Equity Line of Credit (“ELOC”)

On October 29, 2024, the Company entered into the ELOC Agreement with Helena Global Investment Opportunities I Ltd (“Helena I”). Under the ELOC Agreement, the Company will have the right to issue and to sell to Helena I from time to time, up to $40,000,000 of the Company’s common shares following the closing of the De-SPAC Transaction and the effectiveness of the registration statement registering the Company’s common shares being sold under the ELOC Agreement (the “Helena I Registration Statement”). As a commitment fee in connection with the execution of the ELOC Agreement, 50,000 shares of the Company was issued upon closing of the De-SPAC transaction (Note 13). Following the closing of the De-SPAC Transaction and the Helena I Registration Statement becoming effective, the Company issued to Helena I common shares equal to $125,000 divided by the greater of (i) the lowest one-day VWAP during the five trading days immediately preceding the effectiveness date of such Registration Statement and (ii) $7.50. On March 17, 2025, the Company issued 16,666 shares (Note 13) in satisfaction of this obligation.

_ _ _ _ _ _ _

* [SHORT TASK]: Extend the passage on the equity line of credit above, starting right after its final sentence.

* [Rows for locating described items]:
_ _ _ _ _ _ _

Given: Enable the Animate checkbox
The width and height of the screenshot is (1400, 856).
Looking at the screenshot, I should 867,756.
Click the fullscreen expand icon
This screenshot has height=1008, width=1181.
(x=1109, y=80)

_ _ _ _ _ _ _

* [WRITTEN RESPONSE]:
The Company may require that Helena purchase the Company’s common shares by delivering one or more advance notices to Helena setting forth, in each advance notice, the amount of advance it is requesting, which amount may not exceed an amount equal to the lesser of (i) 100% of the average of the daily value traded of the common shares over the 10 trading days immediately preceding such advance notice, and (ii) $8,000,000. However, in no event may the number of common shares issuable to Helena pursuant to an advance cause the aggregate number of shares beneficially owned (as calculated pursuant to Section 13 (d) of the Exchange Act) by Helena and its affiliates as a result of previous issuances and sales of common shares to Helena under the ELOC Agreement to exceed 9.99% of the then outstanding common shares.

On March 18, 2025, the Company and Helena entered into a first amendment to ELOC Agreement, which allows Helena to permit Secondary Advances, as defined in the amendment, as well as to update references to “Common Stock” in the ELOC Agreement to “Common Shares”. On August 4, 2025, the Company and Helena entered into a second amendment to ELOC Agreement, which increased the commitment amount from $40,000,000 to $300,000,000.

As at July 31, 2025, $3,328,081 have been drawn against the ELOC through the issuance of 845,700 shares (Note 13).